== Exercise data ==

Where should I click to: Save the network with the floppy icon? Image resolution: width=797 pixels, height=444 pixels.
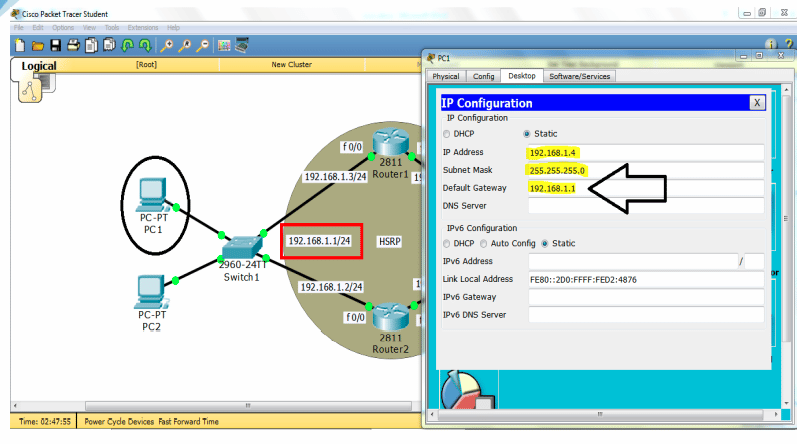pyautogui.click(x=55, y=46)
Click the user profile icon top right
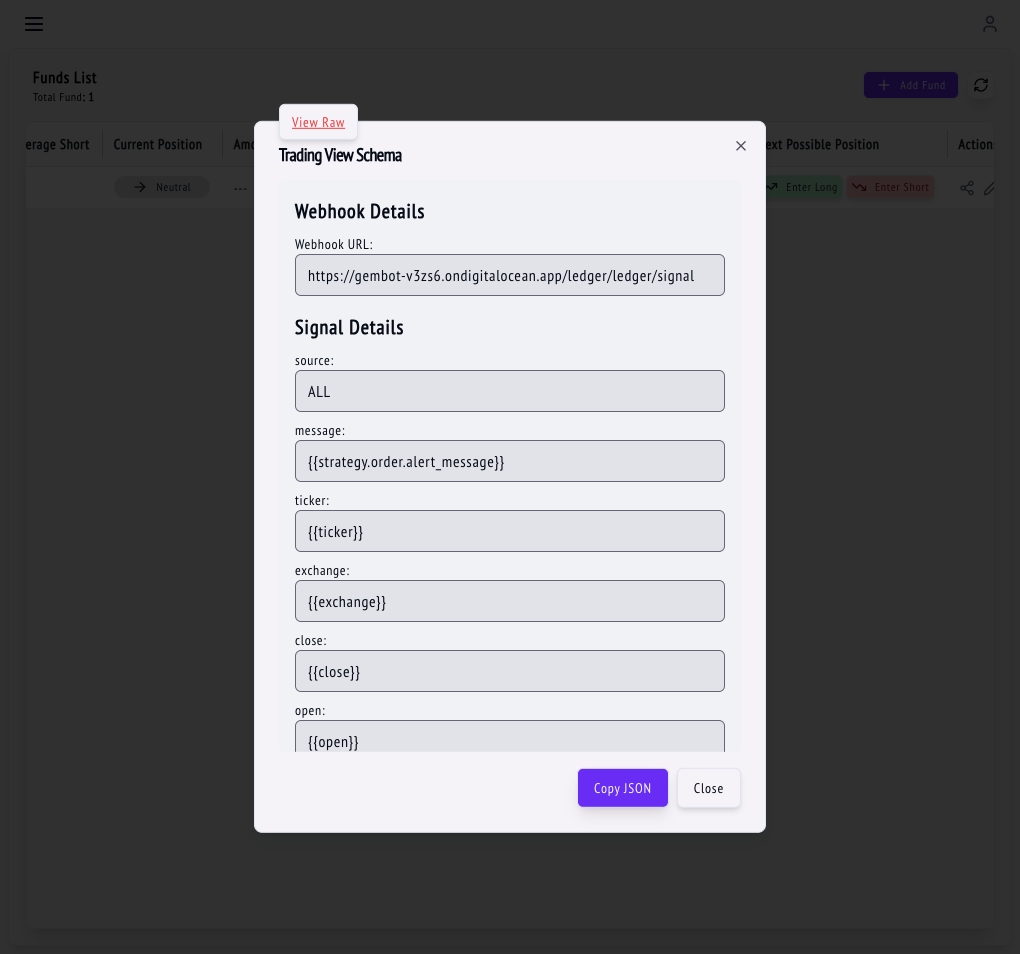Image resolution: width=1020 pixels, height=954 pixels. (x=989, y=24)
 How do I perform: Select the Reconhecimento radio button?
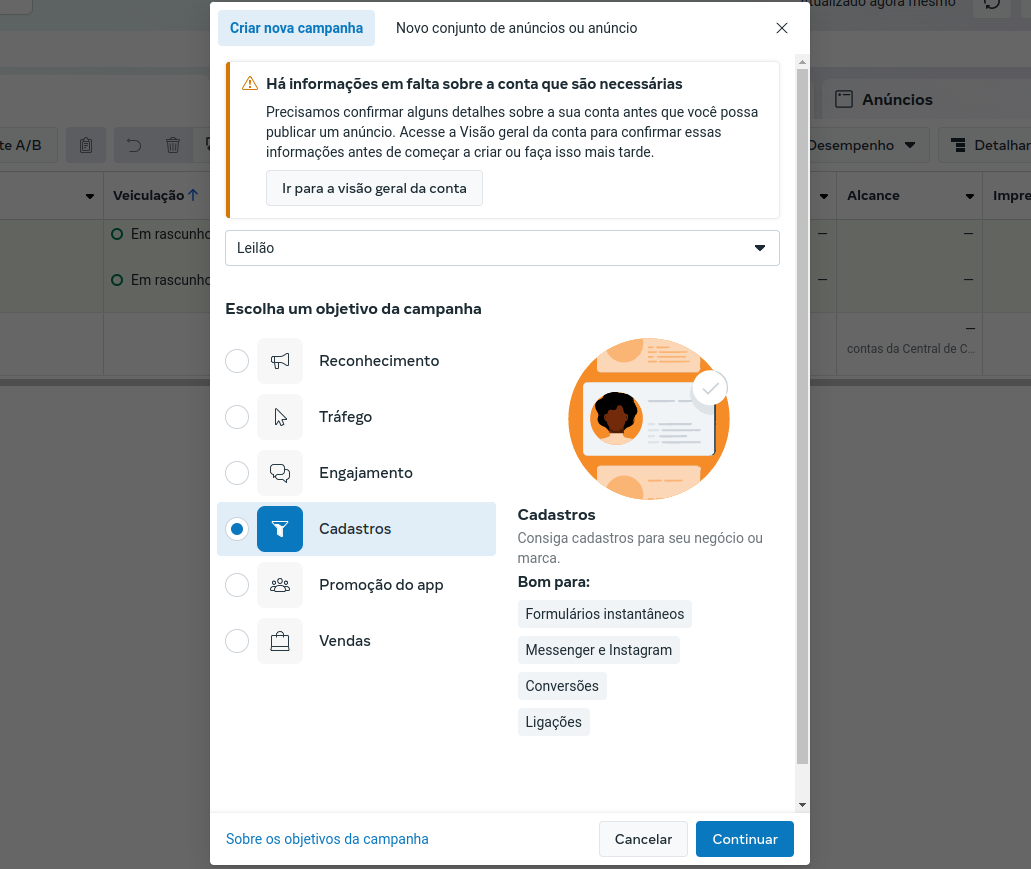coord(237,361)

===

**Requirement:** Exactly restate the lines from the one holding "How do I perform: Select" to the final line of the records above, including both and excluding pictures.

**Expected answer:**
 How do I perform: Select the Reconhecimento radio button?
coord(237,361)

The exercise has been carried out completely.